Data Collection & Management

Data Collection and Management addresses the type of information helpful to the planning of a condition assessment effort. The chapter also explains that even problems that require exposing a pipeline for repair or modification can provide important localized information, such as water table level, soil type encountered, reason for problem, pipe condition, etc., that is beneficial during the planning process.

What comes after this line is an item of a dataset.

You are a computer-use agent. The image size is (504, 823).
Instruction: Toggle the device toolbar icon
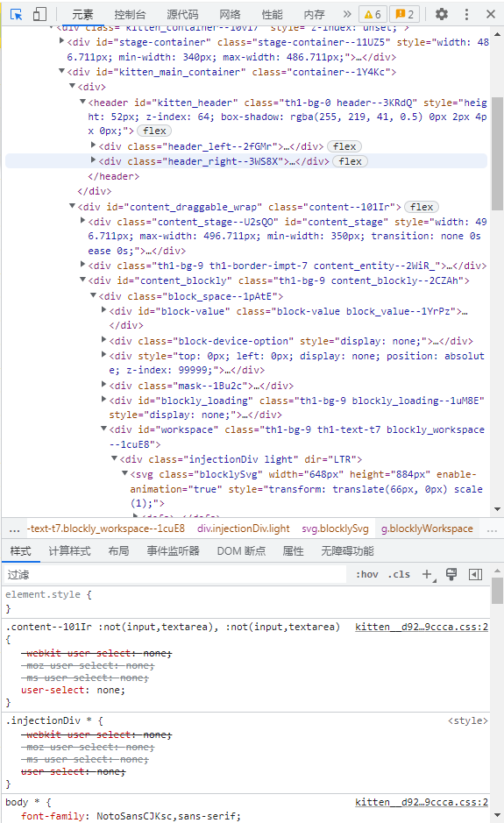click(40, 14)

Planning addresses the gathering of information to initiate the condition assessment process. It provides information on prioritizing based on function or risk-based concepts. These concepts can assist the large utility with substantial pipeline assets or a smaller utility with only one such asset. It can address issues such as age of the pipeline(s), pipe material and failure mode, critical nature of the line, history of a line’s problems, terrain conditions, future planned pipeline modification, etc.

Pipe Materials

The manual consists of six chapters detailing various pipe materials and a history of each product; thereby acquainting the assessor with an understanding of the pipe properties at the time of the original installation. The materials discussed are: Cast Iron and Ductile Iron; Concrete, including Prestressed Concrete Lined Cylinder, Prestressed Concrete Embedded Cylinder, Reinforced Concrete Cylinder, Bar Wrapped Concrete Cylinder (formerly Pretensioned Cylinder), Reinforced Concrete Non-Cylinder, Prestressed Concrete Non-Cylinder; Steel; Fiberglass; Polyvinyl Chloride; and Asbestos Cement. Internal and external condition issues are addressed, jointing methods described, and condition assessment techniques presented. Finally, though not part of condition assessment but essential in asset management, each chapter provides information on repair, rehabilitation or replacement procedures.

Pipe Inspection Tools

Pipe inspection tools is a balanced chapter thoroughly describing every practical tool available at the time of the manual writing. It addresses low-risk, medium-risk and high-risk pipeline techniques and the individual tools associated with each. It addresses each tool describing what it does and what it cannot do. In general, the level of risk also describes the level of cost. One of the Blue Ribbon Committee members, tasked with the review of the manual stated, “I don’t know what the price of this manual will be, but this chapter alone would be worth it.”

Condition Assessment

The condition assessment portion addresses the life cycle of a pipeline; i.e., the design service life and the effective service life. It provides data and structural analyses and risk ranking procedures. This chapter also incorporates alternatives analysis and economic assessment.

Case Studies

Finally, a case studies section provides seven projects from around the country; projects that included most of the pipe materials in the manual.

The utilization of MOP 134 can now provide the basis for the Condition Assessment personnel to formulate a planned approach to a project and allow Asset Management personnel to recognize the options available for that analysis.

George Ruchti, M.ASCE, is a senior technical advisor with Lockwood, Andrews & Newnam, Inc. Ruchti served as chair of the Task Committee and editor of the ASCE’s Manual of Practice 134. Among his many career accolades, in 2020, Ruchti was the recipient of ASCE’s Stephen D. Bechtel Pipeline Engineering Award, honoring him for his many contributions in the field of pipeline engineering.